Township in Pennsylvania, US

Rush Township is a township in Centre County, Pennsylvania, United States. It is part of the Moshannon Valley and the State College, Pennsylvania Metropolitan Statistical Area. The population was 3,700 at the 2020 census, a decline from the figure of 4,008 tabulated in 2010.

==Geography==
According to the United States Census Bureau, the township has a total area of 384.1 sqkm, of which 383.5 sqkm is land and 0.6 sqkm, or 0.16%, is water.

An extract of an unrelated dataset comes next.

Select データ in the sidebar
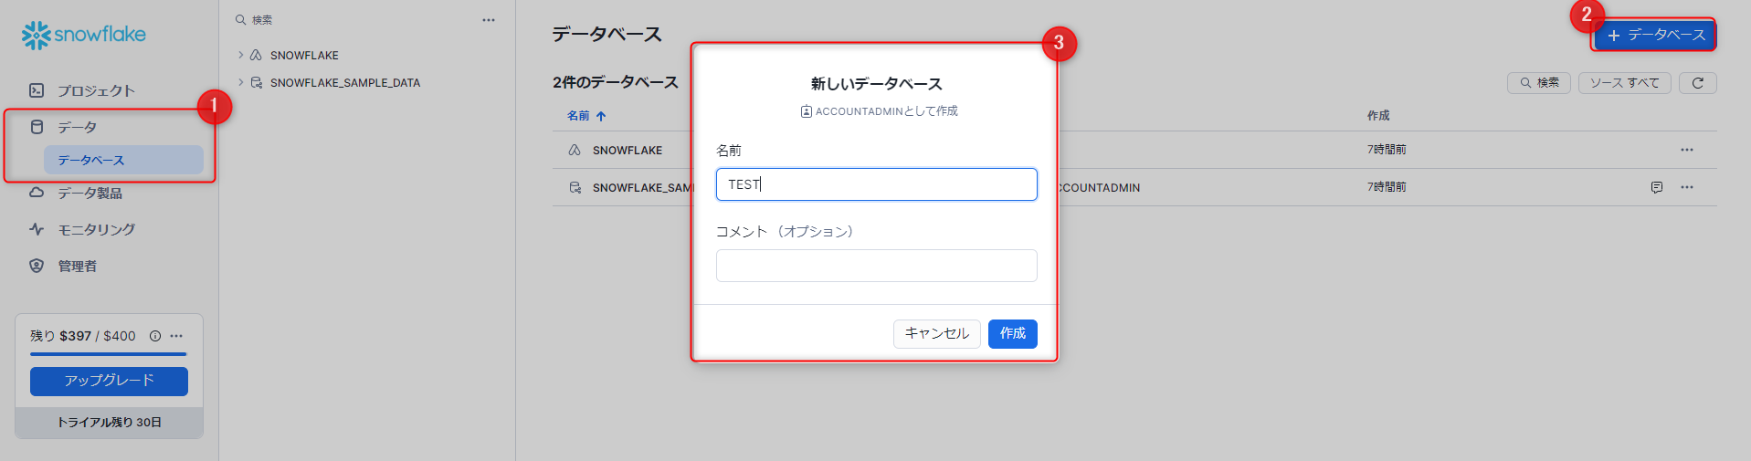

Rush Township is bordered by Clearfield County to the northwest, Snow Shoe and Union townships to the northeast, Huston, Worth and Taylor townships to the southeast, and Blair County to the southwest. The township includes the unincorporated communities of Casanova, North Philipsburg, South Philipsburg, Sandy Ridge, Glass City, New Town, Spike Island, Earnestville, and Penn Five.

==Demographics==

As of the census of 2000, there were 3,466 people, 1,359 households, and 970 families residing in the township. The population density was 23.3 /mi2. There were 1,687 housing units at an average density of 11.3 /mi2. The racial makeup of the township was 99.28% White, 0.17% Native American, 0.26% Asian, and 0.29% from two or more races. Hispanic or Latino of any race were 0.23% of the population.

There were 1,359 households, out of which 27.4% had children under the age of 18 living with them, 60.0% were married couples living together, 7.7% had a female householder with no husband present, and 28.6% were non-families. 24.3% of all households were made up of individuals, and 12.7% had someone living alone who was 65 years of age or older. The average household size was 2.45 and the average family size was 2.92.

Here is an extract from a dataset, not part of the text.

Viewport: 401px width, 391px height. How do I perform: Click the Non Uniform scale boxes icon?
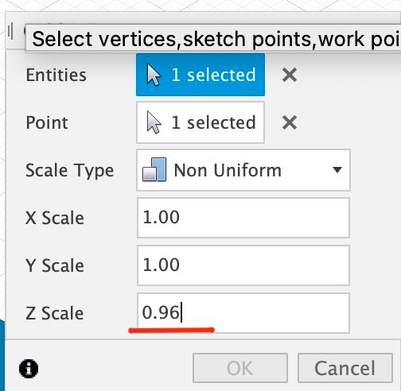(x=154, y=170)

In the township the population was spread out, with 20.3% under the age of 18, 6.6% from 18 to 24, 28.3% from 25 to 44, 24.3% from 45 to 64, and 20.5% who were 65 years of age or older. The median age was 42 years. For every 100 females, there were 93.2 males. For every 100 females age 18 and over, there were 91.5 males.

The median income for a household in the township was $35,239, and the median income for a family was $39,826. Males had a median income of $32,067 versus $20,302 for females. The per capita income for the township was $15,683. About 4.0% of families and 6.9% of the population were below the poverty line, including 9.2% of those under age 18 and 7.4% of those age 65 or over.

Historical population
| Census | Pop. | Note | %± |
| 2000 | 3,466 |  | — |
| 2010 | 4,008 |  | 15.6% |
| 2020 | 3,700 |  | −7.7% |
| 2021 (est.) | 3,655 |  | −1.2% |
U.S. Decennial Census

==Recreation==
The largest portion of the Pennsylvania State Game Lands Number 60 occupies roughly half of the township.